* **Task prompt**:
Switch "screenshot" to "page" throughout the lines that begin at the one containing "The image size" and stop after the one containing "The width and". Give back only those lines, otherwise unchanged.

* **Data shown**:
******

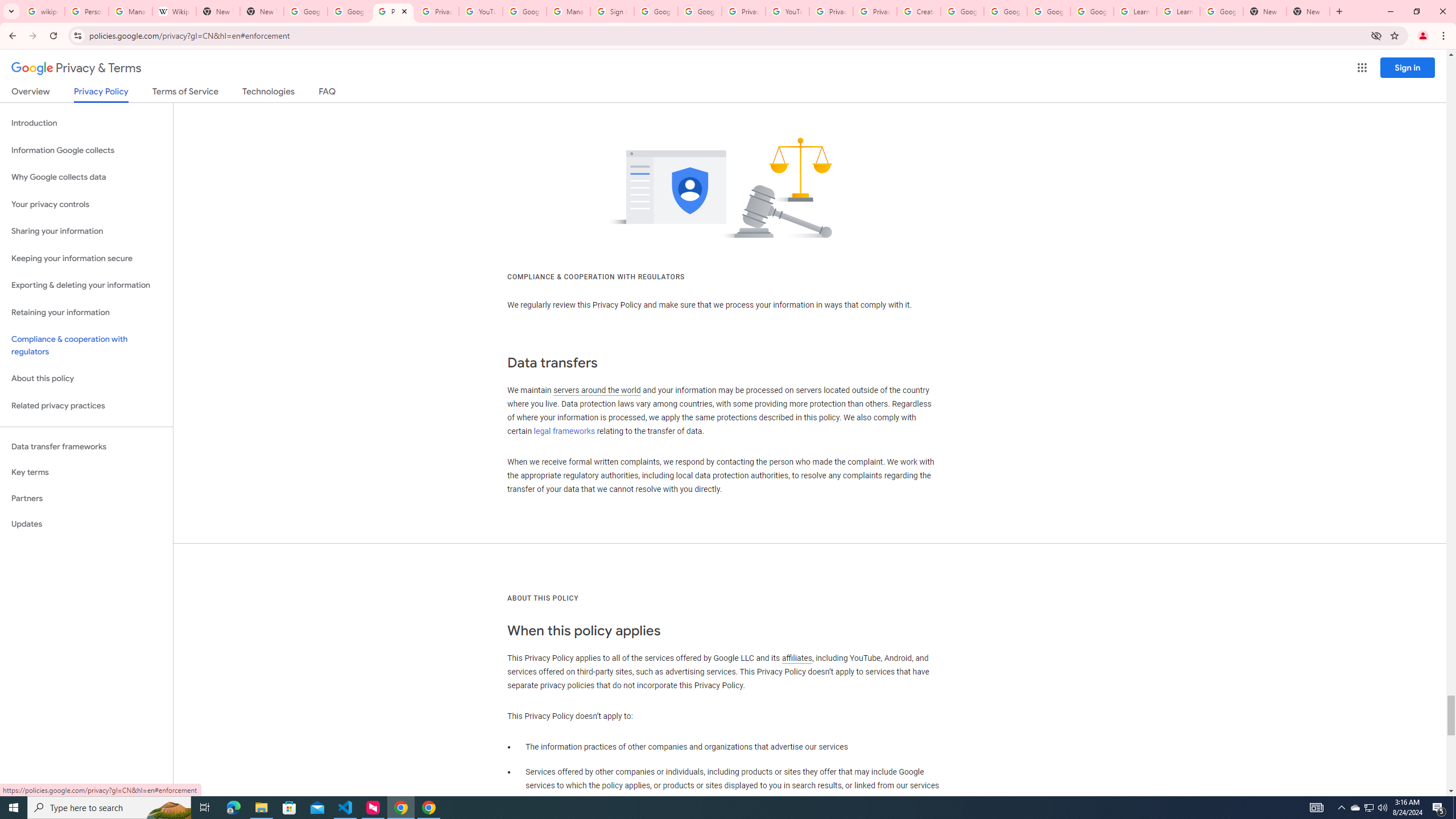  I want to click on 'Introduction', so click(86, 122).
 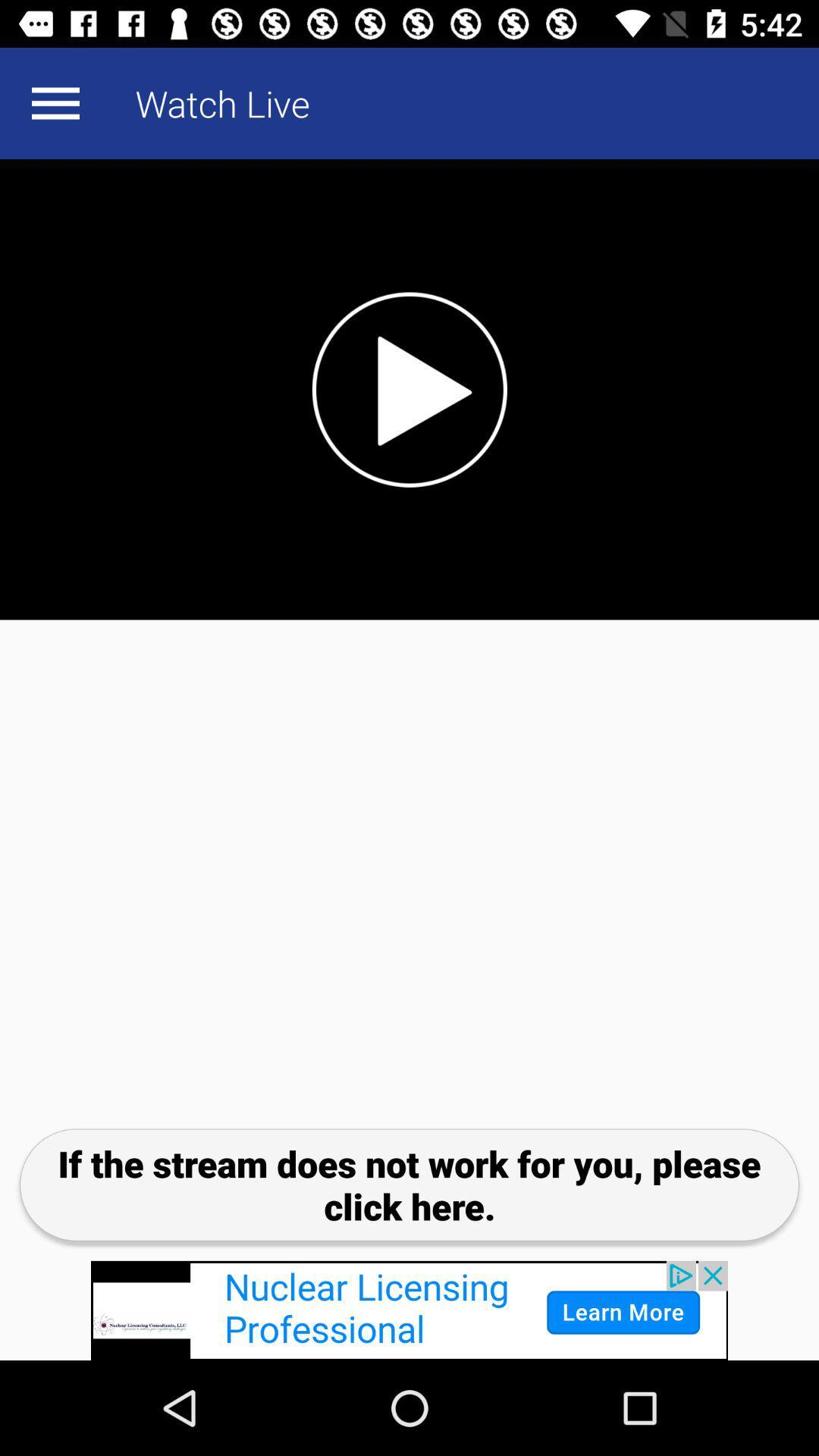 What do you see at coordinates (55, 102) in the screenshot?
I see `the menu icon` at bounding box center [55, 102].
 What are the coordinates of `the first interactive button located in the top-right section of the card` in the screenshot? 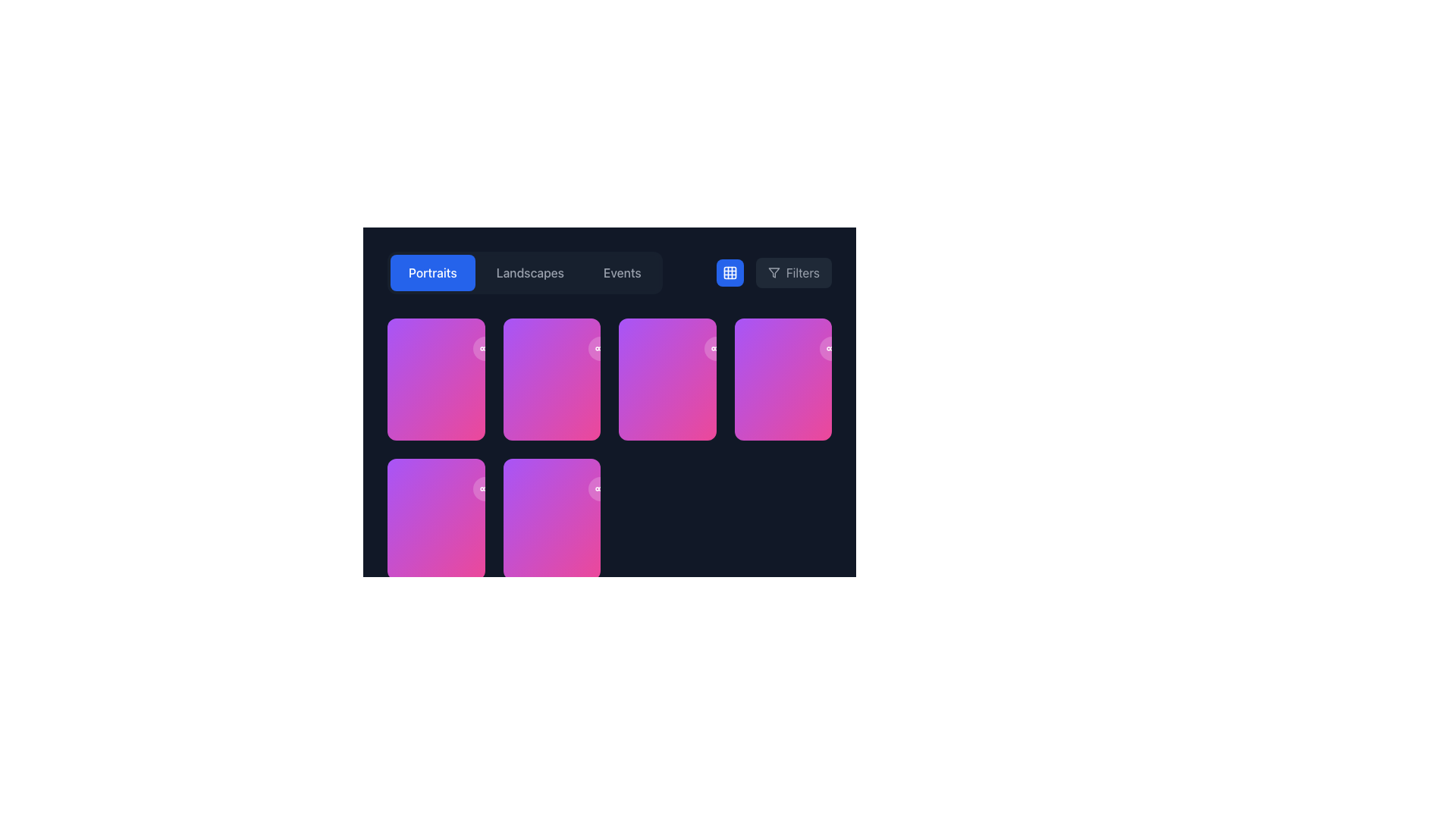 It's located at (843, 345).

******

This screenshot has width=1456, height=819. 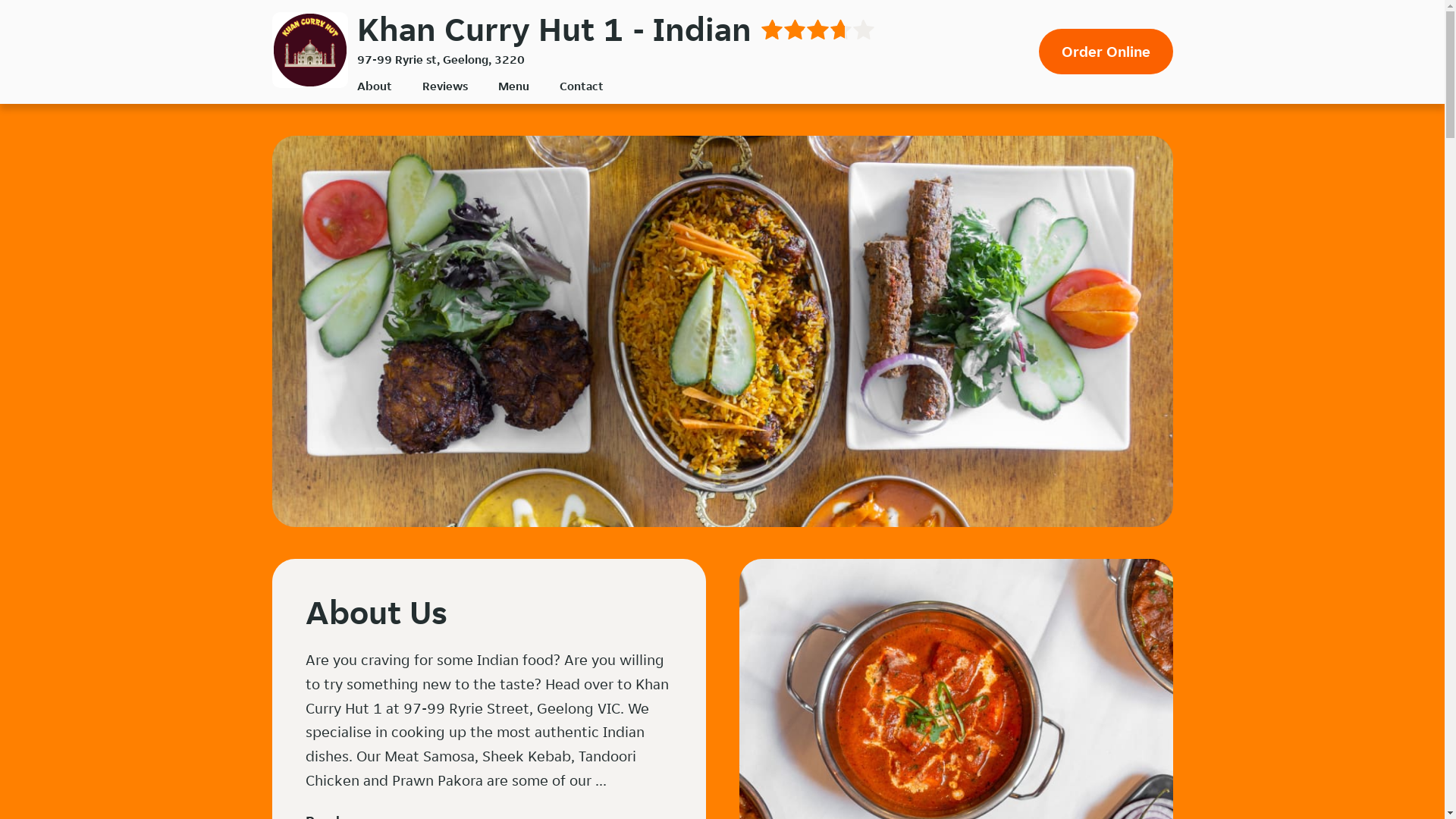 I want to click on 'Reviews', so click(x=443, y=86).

******

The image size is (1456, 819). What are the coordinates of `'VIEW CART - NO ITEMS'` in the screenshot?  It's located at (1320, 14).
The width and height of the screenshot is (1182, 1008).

******

* **Response for this exercise**:
The image size is (1456, 819). What are the coordinates of `'VIEW CART - NO ITEMS'` in the page?  It's located at (1320, 14).
The width and height of the page is (1182, 1008).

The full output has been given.